Australia’s highly profitable major banks have been hit by a series of scandals, including allegations of benchmark rate-rigging, and in the case of Commonwealth Bank of Australia (CBA), allegations of money-laundering breaches.
“When I became chairman I decided we [needed] to build a war chest to take on big cases ... I am not scared of anybody,” said Greg Medcraft, Chairman of ASIC, during a recent Reuters Newsmaker event in Sydney. The chairman also pointed out an emerging problem in this sector: widespread loan fraud in the mortgage market.
According to a recent survey by UBS, Australia’s banks are now sitting atop an estimated $500bn’s worth of “liar loans” (i.e. loans issued to borrowers after they gave lenders false information in order to obtain mortgages).
But it has been out-of-cycle mortgage rate hikes which have generated the biggest public and political outcry, as homeowners struggle to meet higher repayments amidst modest wage growth.
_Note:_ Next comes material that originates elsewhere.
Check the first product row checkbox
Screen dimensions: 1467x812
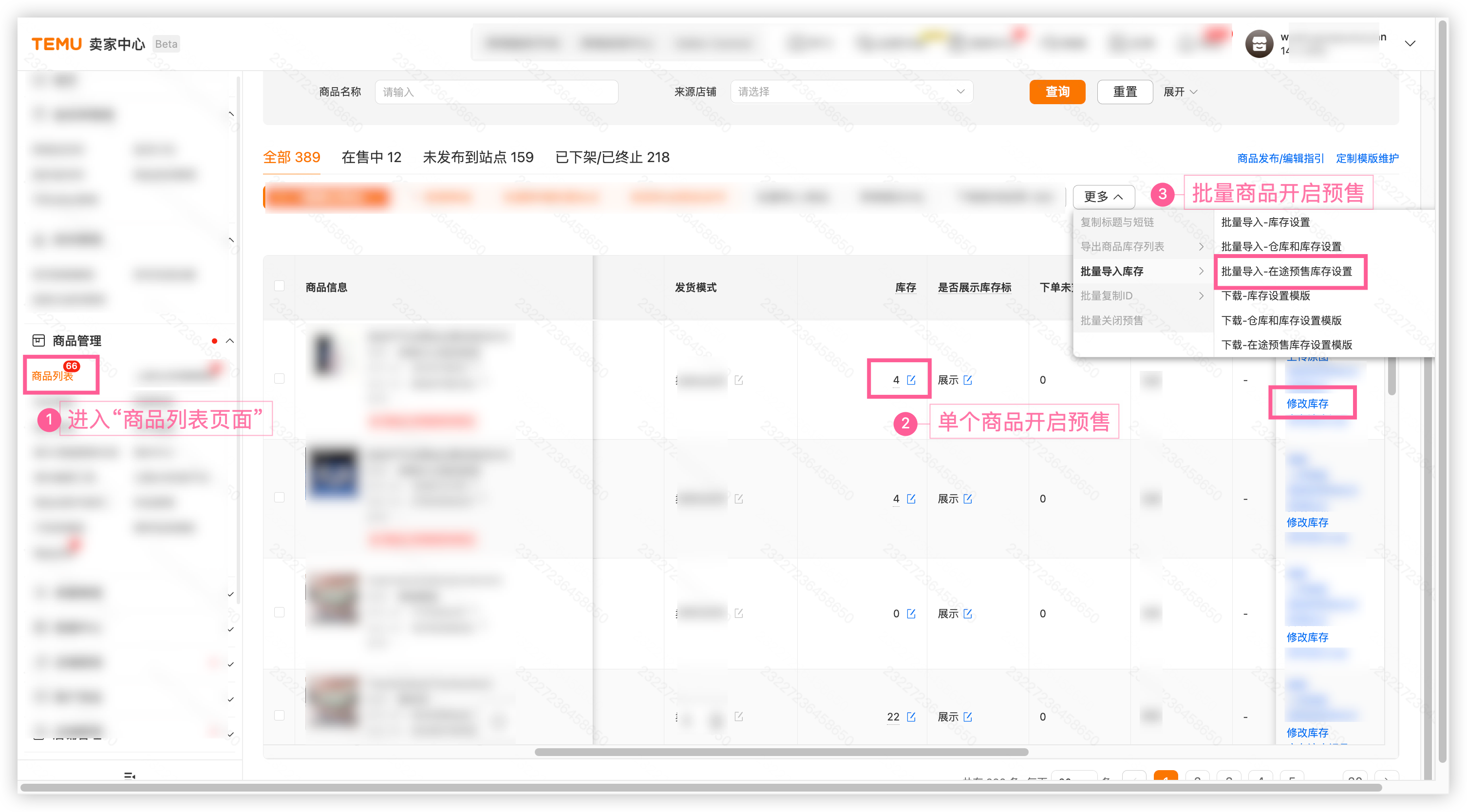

The banking sector should focus on repairing its reputation by offering variable mortgages at a set level above the cash rate, rather than exposing customers to irregular price changes, Medcraft said.
“I would think the biggest thing the banks could do to win the trust of Australians would be to at least offer the option of a variable-rate mortgage priced over something like the cash rate.”
Australian regulators have been pushing banks to tighten mortgage lending standards due to worries that a debt-fuelled bubble-and-bust in the property market could destabilise the financial system and hurt the broader economy.